Jalan Rusak 11 Tahun di Saguling Mulai Diperbaiki, Jeje Siapkan Rp4 Miliar
INFO BANDUNG BARAT — Setelah bertahun-tahun menjadi akses yang sulit dilalui, ruas Jalan Purabaya-Jati di Kecamatan Saguling, Kabupaten Bandung Barat, mulai mendapat penanganan. Pemerintah Kabupaten Bandung Barat mengalokasikan Rp4 miliar untuk memperbaiki bagian jalan yang mengalami kerusakan.
Perbaikan tersebut dilakukan secara bertahap dengan konstruksi beton. Pada tahap pertama, pemerintah mengerjakan ruas sepanjang 934,5 meter yang terbagi dalam dua segmen.
Bupati Bandung Barat Jeje Ritchie Ismail melihat langsung perkembangan pekerjaan tersebut pada Senin (10/8/2026) malam. Dalam kunjungannya, Jeje menyampaikan permintaan maaf kepada masyarakat karena perbaikan baru dapat dilakukan tahun ini.
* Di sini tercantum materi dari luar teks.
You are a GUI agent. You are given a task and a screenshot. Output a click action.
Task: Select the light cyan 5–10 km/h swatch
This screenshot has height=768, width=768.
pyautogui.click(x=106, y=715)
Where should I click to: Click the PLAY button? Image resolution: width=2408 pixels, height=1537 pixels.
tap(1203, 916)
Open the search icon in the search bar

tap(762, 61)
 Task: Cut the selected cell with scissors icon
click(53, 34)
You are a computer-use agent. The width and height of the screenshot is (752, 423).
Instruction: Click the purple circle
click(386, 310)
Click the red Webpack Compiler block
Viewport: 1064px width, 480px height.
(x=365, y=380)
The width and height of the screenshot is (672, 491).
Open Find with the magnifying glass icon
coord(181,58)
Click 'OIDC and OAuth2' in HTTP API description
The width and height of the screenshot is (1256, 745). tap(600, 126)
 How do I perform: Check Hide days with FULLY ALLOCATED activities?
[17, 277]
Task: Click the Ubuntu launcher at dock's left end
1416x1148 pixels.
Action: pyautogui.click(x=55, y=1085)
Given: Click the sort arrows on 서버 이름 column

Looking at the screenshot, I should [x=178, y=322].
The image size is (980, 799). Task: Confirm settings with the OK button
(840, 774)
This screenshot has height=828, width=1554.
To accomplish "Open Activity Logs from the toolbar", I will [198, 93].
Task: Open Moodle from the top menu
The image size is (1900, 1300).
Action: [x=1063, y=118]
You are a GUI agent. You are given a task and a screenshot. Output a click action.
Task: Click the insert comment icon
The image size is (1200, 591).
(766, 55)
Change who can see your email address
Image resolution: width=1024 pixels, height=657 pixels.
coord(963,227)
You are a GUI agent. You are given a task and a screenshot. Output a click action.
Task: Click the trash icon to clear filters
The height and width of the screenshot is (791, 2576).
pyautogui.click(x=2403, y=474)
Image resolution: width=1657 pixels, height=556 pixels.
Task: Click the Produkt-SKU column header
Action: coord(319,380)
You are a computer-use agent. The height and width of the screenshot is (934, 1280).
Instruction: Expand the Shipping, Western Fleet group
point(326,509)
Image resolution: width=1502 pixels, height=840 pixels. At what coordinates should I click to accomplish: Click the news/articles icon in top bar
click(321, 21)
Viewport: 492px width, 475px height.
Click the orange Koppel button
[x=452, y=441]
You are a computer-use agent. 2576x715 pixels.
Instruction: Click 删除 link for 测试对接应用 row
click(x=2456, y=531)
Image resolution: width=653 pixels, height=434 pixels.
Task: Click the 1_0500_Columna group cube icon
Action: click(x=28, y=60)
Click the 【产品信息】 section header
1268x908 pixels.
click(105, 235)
“Alhamdulillah hari ini kami meninjau ruas Jalan Purbaya-Jati, Kecamatan Saguling yang katanya sudah sekitar 10 tahun rusak berat. Kami memohon maaf pada warga karena baru di tahun ini bisa melaksanakan perbaikan,” ujar Jeje.
Ruas Purabaya-Jati sendiri memiliki panjang lebih dari 13 kilometer. Berdasarkan data Dinas Pekerjaan Umum dan Tata Ruang (PUTR) Bandung Barat, sekitar 6,8 kilometer jalan berada dalam kondisi baik.
Namun, masih terdapat 1,25 kilometer jalan yang masuk kategori rusak ringan, 132 meter rusak sedang, serta sekitar 4,8 kilometer mengalami kerusakan berat.
Karena cakupan kerusakan cukup panjang, pemerintah tidak menargetkan seluruh ruas selesai dalam satu tahap. Jeje mengatakan pembangunan akan diteruskan secara bertahap sesuai kemampuan anggaran.
“Ini tahap pertama dengan panjang jalan rusak yang diperbaiki sepanjang 934,5 meter. Kerusakannya itu lumayan panjang, jadi nanti akan dilanjutkan perbaikannya,” kata Jeje.
Untuk membuat seluruh Jalan Purabaya-Jati berada dalam kondisi baik, kebutuhan anggarannya diperkirakan mencapai Rp24 miliar. Anggaran tersebut nantinya digunakan untuk melanjutkan penanganan pada bagian jalan yang masih mengalami kerusakan.
Jeje juga menyoroti persoalan drainase. Menurutnya, kualitas jalan tidak cukup hanya mengandalkan konstruksi beton apabila saluran air di sisi jalan tidak ditangani dengan baik.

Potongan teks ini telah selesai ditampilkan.